Published online Sep 24, 2014. doi: 10.5500/wjt.v4.i3.168
Revised: June 28, 2014
Accepted: September 6, 2014
Published online: September 24, 2014
Processing time: 161 Days and 16.4 Hours
The identification of complement activity in serum and immunohistochemical samples represents a core element of nephropathology. On the basis of this observation, different experimental models and molecular studies have shown the role of this cascade in glomerular disease etiology, but the absence of inhibiting drugs have limited its importance. Since 2006, the availability of target-therapies re-defined this ancient pathway, and its blockage, as the new challenging frontier in renal disease treatment. In the graft, the complement cascade is able to initiate and propagate the damage in ischemia-reperfusion injury, C3 glomerulopathy, acute and chronic rejection, atypical hemolytic uremic syndrome and, probably, in many other conditions. The importance of complement-focused research is revealed by the evidence that eculizumab, the first complement-targeting drug, is now considered a valid option in atypical hemolytic uremic syndrome treatment but it is also under investigation in all the aforementioned conditions. In this review we evaluate the importance of complement cascade in renal transplantation diseases, focusing on available treatments, and we propose a speculative identification of areas where complement inhibition may be a promising strategy.

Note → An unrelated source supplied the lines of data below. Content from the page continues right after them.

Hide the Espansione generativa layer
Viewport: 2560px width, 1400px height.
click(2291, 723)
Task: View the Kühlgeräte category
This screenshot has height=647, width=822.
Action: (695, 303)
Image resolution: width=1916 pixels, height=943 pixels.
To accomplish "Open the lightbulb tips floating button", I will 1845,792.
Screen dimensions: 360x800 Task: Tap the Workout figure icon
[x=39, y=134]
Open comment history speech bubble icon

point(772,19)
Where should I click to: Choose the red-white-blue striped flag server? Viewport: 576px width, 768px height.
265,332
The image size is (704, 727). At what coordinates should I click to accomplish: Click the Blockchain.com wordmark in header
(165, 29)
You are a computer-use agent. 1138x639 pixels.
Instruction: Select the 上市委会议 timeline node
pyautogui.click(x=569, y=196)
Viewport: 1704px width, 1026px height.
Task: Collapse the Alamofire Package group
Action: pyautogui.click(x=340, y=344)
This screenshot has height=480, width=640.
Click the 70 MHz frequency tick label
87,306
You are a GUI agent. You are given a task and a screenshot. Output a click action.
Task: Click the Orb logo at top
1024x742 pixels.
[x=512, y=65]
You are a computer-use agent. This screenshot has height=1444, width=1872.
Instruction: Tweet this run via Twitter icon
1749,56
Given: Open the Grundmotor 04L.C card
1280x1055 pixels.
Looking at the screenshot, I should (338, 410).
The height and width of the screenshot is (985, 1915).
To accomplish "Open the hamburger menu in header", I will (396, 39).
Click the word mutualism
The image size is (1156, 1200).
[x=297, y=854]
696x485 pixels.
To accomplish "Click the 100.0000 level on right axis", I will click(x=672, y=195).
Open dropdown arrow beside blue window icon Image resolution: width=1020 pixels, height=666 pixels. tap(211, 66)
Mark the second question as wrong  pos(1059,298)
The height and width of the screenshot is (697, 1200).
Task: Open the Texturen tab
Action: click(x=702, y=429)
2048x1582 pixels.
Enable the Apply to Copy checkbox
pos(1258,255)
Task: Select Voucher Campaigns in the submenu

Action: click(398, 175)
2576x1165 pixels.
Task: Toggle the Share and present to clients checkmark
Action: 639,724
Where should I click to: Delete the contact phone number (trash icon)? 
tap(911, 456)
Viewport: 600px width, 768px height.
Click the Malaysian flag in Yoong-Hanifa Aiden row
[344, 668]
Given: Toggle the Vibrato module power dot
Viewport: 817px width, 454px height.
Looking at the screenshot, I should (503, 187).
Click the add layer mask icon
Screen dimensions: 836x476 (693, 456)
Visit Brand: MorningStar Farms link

Core tip: Complement cascade is involved in different types of renal disease, from glomerulonephritides to pre-eclampsia, and the availability of new drugs, able to inhibit different steps of the cascade, re-defined this ancient pathway, and its blockage both in native and transplanted kidneys, as a new challenging frontier in renal disease treatment. In this review we evaluate the importance of complement cascade in renal transplantation diseases, focusing on available treatments, and we propose a speculative identification of areas where complement inhibition may be a promising strategy.